## Spectrogram model Inference

In [1]:
from data.load import load_imgs_png, get_loader, get_labels
from data.preprocess import spectrum_transform
from baseline.freqcnn.model import LargeConvSpecModel, LargeConvFEv1, LargeConvFEv3, LargeConvFEv7, \
    LargeConvFEv12, LargeConvFEv11
from baseline.densenet.densenet import DenseNetSpecModel
from audtorch.metrics.functional import pearsonr
from torchvision.models import densenet121
import torch.nn as nn
import matplotlib.pyplot as plt
import numpy as np
import cv2
import torch
import os


# model preparation
print("setting up model...")
FC = [2048]
DROPOUT, CLS_BASE = 0.5, -1
# FE_MODEL, EMBEDDING_DIM = LargeConvFEv1, 101376  # embedding dim depends on fe_model
# FE_MODEL, EMBEDDING_DIM = LargeConvFEv3, 26880      # embedding dim depends on fe_model
# FE_MODEL, EMBEDDING_DIM = LargeConvFEv7, 23040     # embedding dim depends on fe_model
# FE_MODEL, EMBEDDING_DIM = LargeConvFEv11, 4096    # embedding dim depends on fe_model
FE_MODEL, EMBEDDING_DIM = LargeConvFEv12, 4096    # embedding dim depends on fe_model
device = "cuda" if torch.cuda.is_available() else "cpu"
val_model = LargeConvSpecModel(FE_MODEL, 3, 1, EMBEDDING_DIM,
                               fcs=FC, dropout=DROPOUT).half().to(device)
val_model_fp = os.path.join(os.getcwd(), "baseline", r"results/valence/models/largeconv_valence0319.pth")
val_model.load_state_dict(torch.load(val_model_fp))
val_model.eval()

aro_model = LargeConvSpecModel(FE_MODEL, 3, 1, EMBEDDING_DIM,
                               fcs=FC, dropout=DROPOUT).half().to(device)
aro_model_fp = os.path.join(os.getcwd(), "baseline", r"results/arousal/models/largeconv_arousal0152.pth")
aro_model.load_state_dict(torch.load(aro_model_fp))
aro_model.eval()

dom_model = LargeConvSpecModel(FE_MODEL, 3, 1, EMBEDDING_DIM,
                               fcs=FC, dropout=DROPOUT).half().to(device)
dom_model_fp = os.path.join(os.getcwd(), "baseline", r"results/dominance/models/largeconv_dominance0167.pth")
dom_model.load_state_dict(torch.load(dom_model_fp))
dom_model.eval()

print('done!')

setting up model...
done!


In [3]:
rick_spec_fp = r"D:\Documents\datasets\AIST4010\muse\4cOdK2wGLETKBW3PvgPWqT.png"
rick_spec = np.array(cv2.cvtColor(cv2.imread(rick_spec_fp), cv2.COLOR_BGR2RGB))
trans = spectrum_transform(resize=128, norm=True, freq_mask=None, time_mask=None)
trans_rick_spec = trans(rick_spec).unsqueeze(0).half().to(device)
val_pred = val_model(trans_rick_spec).item()
aro_pred = aro_model(trans_rick_spec).item()
dom_pred = dom_model(trans_rick_spec).item()
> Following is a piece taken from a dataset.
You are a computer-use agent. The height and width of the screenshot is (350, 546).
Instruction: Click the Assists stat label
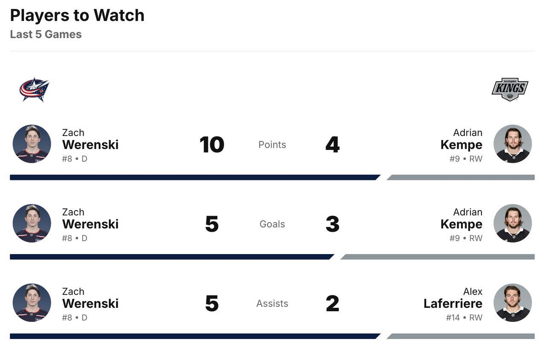tap(272, 304)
print(f"Spectrogram Model prediction - valence is {val_pred:.4f}    arousal is {aro_pred:.4f}    dominance is {dom_pred:.4f}")
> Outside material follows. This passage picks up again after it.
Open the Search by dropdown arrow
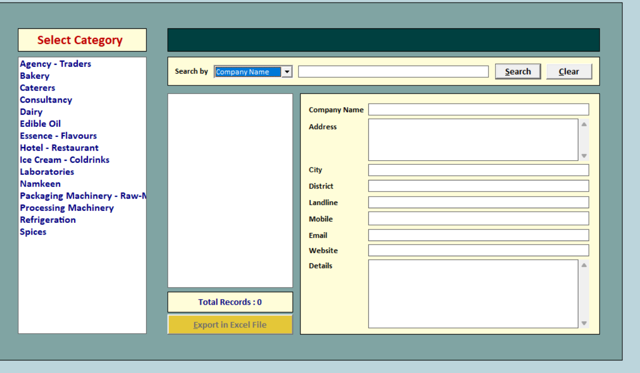 pyautogui.click(x=287, y=72)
Spectrogram Model prediction - valence is 0.6353    arousal is 0.5195    dominance is 0.6387


## PANN model Inference

In [1]:
from data.load import get_labels, get_wav_fp, WAV_DIR
from data.dataset import LazyWavDataset
from torch.utils.data import Dataset, DataLoader
from audtorch.metrics.functional import pearsonr
from PANN.model import WaveNet
import torch.nn as nn
import numpy as np
import matplotlib.pyplot as plt
import torch
import os


# model preparation
print("setting up model...")
# model preparation
sr = 22050
wsize, hsize, mel_bins = 520, 320, 128
fmin, fmax = 50, 8000
# fcs, dropout, act = [1024, 1024], 0.5, nn.ReLU
fcs, dropout, act = [2048], 0.5, nn.ReLU
device = 'cuda' if torch.cuda.is_available() else 'cpu'
freeze = 0
val_model = WaveNet(1, 2048, sr=sr, wsize=wsize, hsize=hsize, mel_bins=mel_bins,
                    fmin=fmin, fmax=fmax, fcs=fcs, dropout=dropout, act=act, freeze=freeze, 
                    checkpoint_fp=None).half().to(device)
val_model_fp = os.path.join(os.getcwd(), "PANN", r"results/valence/models/freeze_none_valmse=0304.pth")
val_model.load_state_dict(torch.load(val_model_fp))
val_model.eval()

aro_model = WaveNet(1, 2048, sr=sr, wsize=wsize, hsize=hsize, mel_bins=mel_bins,
                    fmin=fmin, fmax=fmax, fcs=fcs, dropout=dropout, act=act, freeze=freeze, 
                    checkpoint_fp=None).half().to(device)
aro_model_fp = os.path.join(os.getcwd(), "PANN", r"results/arousal/models/freeze_none_valmse=0150.pth")
aro_model.load_state_dict(torch.load(aro_model_fp))
aro_model.eval()

dom_model = WaveNet(1, 2048, sr=sr, wsize=wsize, hsize=hsize, mel_bins=mel_bins,
                    fmin=fmin, fmax=fmax, fcs=fcs, dropout=dropout, act=act, freeze=freeze, 
                    checkpoint_fp=None).half().to(device)
dom_model_fp = os.path.join(os.getcwd(), "PANN", r"results/dominance/models/freeze_none_valmse=0194.pth")
dom_model.load_state_dict(torch.load(dom_model_fp))
dom_model.eval()

setting up model...


WaveNet(
  (wavecnn): Wavegram_Cnn14(
    (pre_conv0): Conv1d(1, 64, kernel_size=(11,), stride=(5,), padding=(5,), bias=False)
    (pre_bn0): BatchNorm1d(64, eps=1e-05, momentum=0.1, affine=True, track_running_stats=True)
    (pre_block1): ConvPreWavBlock(
      (conv1): Conv1d(64, 64, kernel_size=(3,), stride=(1,), padding=(1,), bias=False)
      (conv2): Conv1d(64, 64, kernel_size=(3,), stride=(1,), padding=(2,), dilation=(2,), bias=False)
      (bn1): BatchNorm1d(64, eps=1e-05, momentum=0.1, affine=True, track_running_stats=True)
      (bn2): BatchNorm1d(64, eps=1e-05, momentum=0.1, affine=True, track_running_stats=True)
    )
    (pre_block2): ConvPreWavBlock(
      (conv1): Conv1d(64, 128, kernel_size=(3,), stride=(1,), padding=(1,), bias=False)
      (conv2): Conv1d(128, 128, kernel_size=(3,), stride=(1,), padding=(2,), dilation=(2,), bias=False)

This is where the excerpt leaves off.